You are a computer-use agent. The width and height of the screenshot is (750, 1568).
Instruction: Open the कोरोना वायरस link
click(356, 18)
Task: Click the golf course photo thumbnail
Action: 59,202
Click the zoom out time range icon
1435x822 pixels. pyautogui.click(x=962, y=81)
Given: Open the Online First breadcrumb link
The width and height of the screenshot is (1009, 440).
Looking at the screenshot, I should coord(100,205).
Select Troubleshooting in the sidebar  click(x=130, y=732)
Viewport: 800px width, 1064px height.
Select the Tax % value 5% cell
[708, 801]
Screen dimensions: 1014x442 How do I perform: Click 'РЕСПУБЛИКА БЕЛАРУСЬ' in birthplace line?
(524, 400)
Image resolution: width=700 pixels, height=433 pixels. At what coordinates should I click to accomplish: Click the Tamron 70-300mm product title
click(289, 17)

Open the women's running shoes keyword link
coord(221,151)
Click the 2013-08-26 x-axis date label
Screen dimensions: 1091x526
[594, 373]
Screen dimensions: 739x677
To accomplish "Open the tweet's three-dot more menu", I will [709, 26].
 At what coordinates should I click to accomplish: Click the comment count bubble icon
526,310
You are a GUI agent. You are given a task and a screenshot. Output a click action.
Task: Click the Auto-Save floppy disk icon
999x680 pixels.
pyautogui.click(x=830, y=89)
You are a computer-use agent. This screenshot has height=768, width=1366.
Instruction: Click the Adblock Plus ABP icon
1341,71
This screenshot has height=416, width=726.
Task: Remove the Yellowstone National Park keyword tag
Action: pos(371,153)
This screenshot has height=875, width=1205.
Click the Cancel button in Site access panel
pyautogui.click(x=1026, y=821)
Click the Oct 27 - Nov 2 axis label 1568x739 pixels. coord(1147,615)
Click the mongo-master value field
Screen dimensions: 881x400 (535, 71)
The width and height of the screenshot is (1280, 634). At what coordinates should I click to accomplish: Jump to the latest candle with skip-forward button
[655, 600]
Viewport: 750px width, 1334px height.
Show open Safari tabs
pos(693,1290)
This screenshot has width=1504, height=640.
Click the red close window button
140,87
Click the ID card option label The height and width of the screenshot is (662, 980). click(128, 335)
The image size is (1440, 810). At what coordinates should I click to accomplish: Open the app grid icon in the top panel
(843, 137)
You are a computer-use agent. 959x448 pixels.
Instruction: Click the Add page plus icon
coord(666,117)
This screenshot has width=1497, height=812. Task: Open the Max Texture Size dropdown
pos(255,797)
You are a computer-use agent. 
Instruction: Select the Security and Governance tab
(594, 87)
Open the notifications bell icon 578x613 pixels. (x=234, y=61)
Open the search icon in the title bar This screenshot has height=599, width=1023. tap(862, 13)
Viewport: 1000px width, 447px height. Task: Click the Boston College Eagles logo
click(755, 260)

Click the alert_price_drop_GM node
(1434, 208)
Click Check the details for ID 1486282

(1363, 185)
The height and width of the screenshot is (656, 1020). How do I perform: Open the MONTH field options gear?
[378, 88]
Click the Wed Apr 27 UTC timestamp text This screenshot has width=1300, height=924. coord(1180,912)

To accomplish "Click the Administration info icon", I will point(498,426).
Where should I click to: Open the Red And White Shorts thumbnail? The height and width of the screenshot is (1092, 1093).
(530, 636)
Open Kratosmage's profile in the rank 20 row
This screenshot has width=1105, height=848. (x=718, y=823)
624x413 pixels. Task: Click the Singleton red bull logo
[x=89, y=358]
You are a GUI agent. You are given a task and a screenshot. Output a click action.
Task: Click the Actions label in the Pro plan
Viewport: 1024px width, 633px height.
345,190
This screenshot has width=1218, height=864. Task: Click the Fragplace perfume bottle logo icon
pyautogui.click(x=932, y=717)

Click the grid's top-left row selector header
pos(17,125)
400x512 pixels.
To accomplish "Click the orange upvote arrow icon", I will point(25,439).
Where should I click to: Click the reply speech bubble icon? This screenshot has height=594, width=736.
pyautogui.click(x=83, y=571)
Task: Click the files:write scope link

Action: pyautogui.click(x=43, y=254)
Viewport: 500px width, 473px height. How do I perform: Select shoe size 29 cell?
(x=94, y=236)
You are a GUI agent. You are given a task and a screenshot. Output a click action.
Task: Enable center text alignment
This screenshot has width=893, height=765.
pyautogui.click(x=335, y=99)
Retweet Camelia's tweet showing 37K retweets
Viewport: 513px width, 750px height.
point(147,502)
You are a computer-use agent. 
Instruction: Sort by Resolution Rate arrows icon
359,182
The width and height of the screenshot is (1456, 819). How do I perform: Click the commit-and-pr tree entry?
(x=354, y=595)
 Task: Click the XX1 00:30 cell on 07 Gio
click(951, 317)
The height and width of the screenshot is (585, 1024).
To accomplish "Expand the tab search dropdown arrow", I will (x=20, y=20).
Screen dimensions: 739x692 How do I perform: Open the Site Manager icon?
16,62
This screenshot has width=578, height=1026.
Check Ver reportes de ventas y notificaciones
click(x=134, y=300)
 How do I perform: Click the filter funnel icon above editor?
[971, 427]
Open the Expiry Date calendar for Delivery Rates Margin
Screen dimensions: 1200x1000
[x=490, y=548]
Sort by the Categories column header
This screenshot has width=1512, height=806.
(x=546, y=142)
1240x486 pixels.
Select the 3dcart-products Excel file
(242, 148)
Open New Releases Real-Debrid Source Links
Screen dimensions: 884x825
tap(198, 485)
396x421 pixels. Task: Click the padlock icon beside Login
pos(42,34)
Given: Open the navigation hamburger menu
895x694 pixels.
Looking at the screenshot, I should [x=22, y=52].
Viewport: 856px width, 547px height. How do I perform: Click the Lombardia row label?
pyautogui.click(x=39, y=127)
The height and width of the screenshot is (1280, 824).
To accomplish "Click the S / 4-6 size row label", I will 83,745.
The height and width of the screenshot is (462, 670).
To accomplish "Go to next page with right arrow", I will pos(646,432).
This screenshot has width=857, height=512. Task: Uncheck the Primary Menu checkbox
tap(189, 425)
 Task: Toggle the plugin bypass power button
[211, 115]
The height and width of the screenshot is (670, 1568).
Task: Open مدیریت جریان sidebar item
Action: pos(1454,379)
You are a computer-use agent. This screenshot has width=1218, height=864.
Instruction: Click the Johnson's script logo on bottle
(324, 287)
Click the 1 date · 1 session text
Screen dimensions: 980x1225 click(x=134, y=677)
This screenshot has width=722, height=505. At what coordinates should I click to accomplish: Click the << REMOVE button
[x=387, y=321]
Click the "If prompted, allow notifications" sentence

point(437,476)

Exercise details: Retype the entries exactly from the first line, stopping after the line with "Given: Open the Online First breadcrumb link".

Reply:
You are a computer-use agent. The width and height of the screenshot is (750, 1568).
Instruction: Open the कोरोना वायरस link
click(356, 18)
Task: Click the golf course photo thumbnail
Action: 59,202
Click the zoom out time range icon
1435x822 pixels. pyautogui.click(x=962, y=81)
Given: Open the Online First breadcrumb link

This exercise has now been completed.